Once you find the line containing "This screenshot has width=1415, height=802.", output it and every line after it to the end of the records, exactly.

[[ Given data open ]]

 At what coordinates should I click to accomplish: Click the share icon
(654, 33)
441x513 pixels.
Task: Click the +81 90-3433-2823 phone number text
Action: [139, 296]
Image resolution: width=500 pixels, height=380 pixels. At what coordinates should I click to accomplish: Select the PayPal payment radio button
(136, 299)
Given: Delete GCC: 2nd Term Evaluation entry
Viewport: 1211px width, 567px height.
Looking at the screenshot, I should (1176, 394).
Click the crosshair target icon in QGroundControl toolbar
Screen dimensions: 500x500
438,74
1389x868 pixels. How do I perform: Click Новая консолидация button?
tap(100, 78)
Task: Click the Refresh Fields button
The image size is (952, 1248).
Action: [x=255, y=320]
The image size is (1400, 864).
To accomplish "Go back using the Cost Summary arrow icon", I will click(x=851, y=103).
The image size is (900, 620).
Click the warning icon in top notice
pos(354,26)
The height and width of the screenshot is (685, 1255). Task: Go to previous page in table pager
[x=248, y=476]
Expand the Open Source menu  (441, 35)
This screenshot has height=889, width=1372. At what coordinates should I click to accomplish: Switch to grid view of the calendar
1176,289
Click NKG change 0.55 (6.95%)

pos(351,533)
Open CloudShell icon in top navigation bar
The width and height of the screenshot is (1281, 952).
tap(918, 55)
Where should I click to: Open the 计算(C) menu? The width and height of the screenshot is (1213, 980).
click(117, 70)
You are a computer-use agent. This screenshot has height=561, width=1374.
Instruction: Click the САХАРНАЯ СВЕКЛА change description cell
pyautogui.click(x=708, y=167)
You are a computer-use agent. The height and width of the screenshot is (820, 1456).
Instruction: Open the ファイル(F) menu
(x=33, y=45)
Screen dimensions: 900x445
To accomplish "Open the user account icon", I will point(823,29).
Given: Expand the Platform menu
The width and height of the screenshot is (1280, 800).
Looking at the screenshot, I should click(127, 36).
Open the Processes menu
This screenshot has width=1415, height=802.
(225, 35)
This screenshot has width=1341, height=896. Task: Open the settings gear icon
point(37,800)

[[ Given data closed ]]

*Expected answer*
This screenshot has width=1415, height=802.
(225, 35)
This screenshot has width=1341, height=896. Task: Open the settings gear icon
point(37,800)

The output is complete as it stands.